True. But neither does radio.
Not true. In metropolitan areas, there are stations that do have the ability to inform. While in 1920 less than half of all Americans lived in urban areas, now 83% live in metropolitan areas.
Further, even if a station is not staffed at all or not staffed at night or on weekends, the EAS is supposed to be activated by local authorities (a station can not activate EAS on its own9.
When the 2020 derecho hit Eastern Iowa, cell phone reception became very spotty. But it was fantastic compared to the zero reception that was received when nearly all of the market's stations were knocked off the air. And because it is a small market, the stations that did remain are essentially unstaffed so they just continued right along with the syndicated programming as if nothing happened. When radio was needed most, it nearly completely failed.
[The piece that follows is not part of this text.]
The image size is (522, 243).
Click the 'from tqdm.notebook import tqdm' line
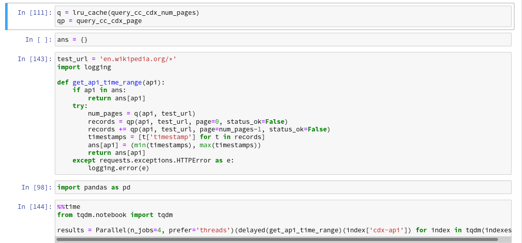click(x=115, y=215)
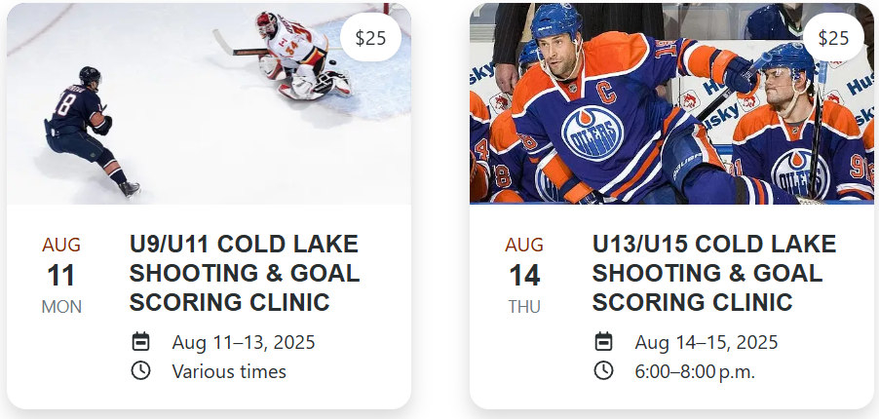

Again, a small market. A few weeks a go a hurricane cut off all power in Puerto Rico and cellular and internet and landline service was totally down, not coming back in some areas for over a week. But there were many radio stations on the air and emergency information was relayed all across the Island.
Similar things occurred in several counties of FL in the more recent hurricane. No cellular, no power for TV unless you had your own generator. But radio and EAS activations were there with information.
I will give 600 WMT a little credit. They allotted some of their programming time to coverage with a severely weakened signal. But the dominant sources of information were social media, OTA TV (if you had a generator), and signs people put up everywhere.
That is what I mean: in bigger cities where 4 out of every 5 people live, radio is the only major disaster communications medium.
Cedar Rapids was mass chaos as city officials scrambled to try to get information out to people. Really the cell networks proved to be more reliable and infinitely more useful during the major disaster. Going forward I think solar phone chargers are a better emergency investment than pocket radios.
Every major disaster I know of in the last 20 years has seen internet, landlines and cellular totally wiped out while radio has been the lifeline for people who have batteries and portable radios.
Remember, most cellular sites have battery backup and don't have generators as they are in places like office buildings, apartment buildings, church steeples and stand-alone towers where they can't store fuel and build a generator facility. While major ISPs have generators at the central locations, the relay / booster / splitter locations don't have generators and most don't even have rechargeable batteries.
In storms and earthquakes and floods, landlines that are usually dependent on buried cables are dead, too.
And your civil authorities can activate the EAS if they bothered to be trained and provide information via every operating station in the area.
What you should ask is why the EAS was not activated on all the nearby signals in your area. That is the government's responsibility to do.